Orientaciones para una posible vida epicúrea
Como el amigo ama al amigo
yo te amo vida enigmática,
haya exultado en ti, o haya llorado,
dolor o dicha me hayas dado.
Te amo a ti y a tus penas
y si debes destrozarme
me desprenderé de tus brazos
como del pecho del amigo se desprende el amigo
¡Con toda mi fuerza te abrazo!
Que tus llamas me prendan,
que aún en las brasas de la lucha
siga adentrándome en tu enigma.
¡Ser milenios! ¡Y pensar!
Cobíjame en tus brazos:
si ya no puedes regalarme dicha
sea -aún te queda el dolor.
“Oración a la vida”
Lou Andreas-Salomé
Algo del saber práctico que sostuvieron las ideas-escuelas-corrientes postaristotélicas parece ser digno de tenerse en cuenta en estas épocas de no poca desorientación existencial. Pese al aporte que algunos de los pensadores de tal período pueden incorporar positiva y constructivamente a nuestras cavilaciones diarias, sería importante desde ahora mismo tratar de evitar que algunas de las búsquedas de ideas prácticas interesantes a recuperar de aquellas épocas pretéritas terminen transformándose en “ideales” u-tópicos, a-tópicos, o dis-tópicos.

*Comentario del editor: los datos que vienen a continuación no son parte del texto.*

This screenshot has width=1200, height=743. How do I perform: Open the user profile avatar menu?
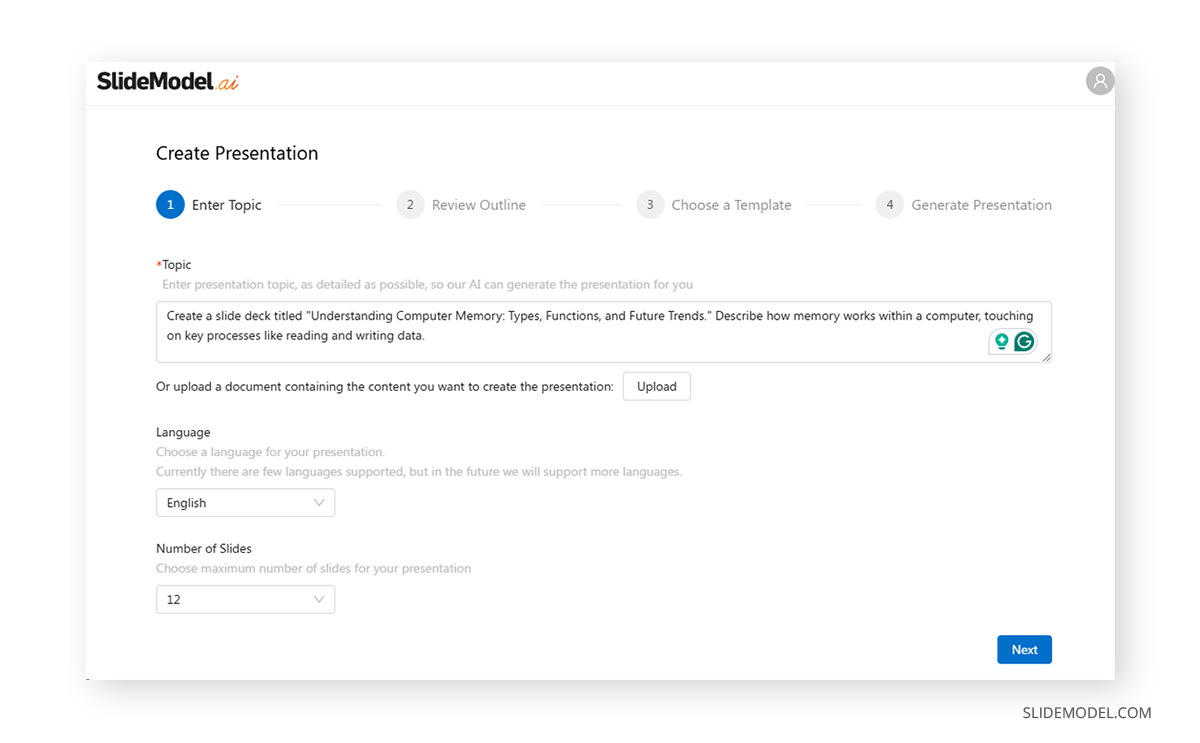pyautogui.click(x=1099, y=81)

Quisiera abrevar un rato en derivaciones a las que conducen epicúreos y escépticos, estoicos y cirenaícos, cínicos y megáricos. Me gusta pensar en que algunas de sus enseñanzas son “síes”, síes prácticos. Pequeñas luciérnagas que desde el intelecto sensualizado y voluptuosamente deseoso de saberes, ponen algo de luz en el camino. Luces discontinuas y pequeñas, pero portátiles y ágiles. Luces de ideas como vibraciones de vitalidad. Aunque también severamente incomodantes para el ojo que gusta de invidencias y acomodaticias oscuridades. Titilantes destelleos para no renunciar a vivir mejor en medio de una caotización que nos sujeta y limita poderosamente el poder de subvertir(-nos) y nos hace padecer diversas bridas de nitida vocación silenciante.
¿A qué le diría un rotundo “Sí” práctico?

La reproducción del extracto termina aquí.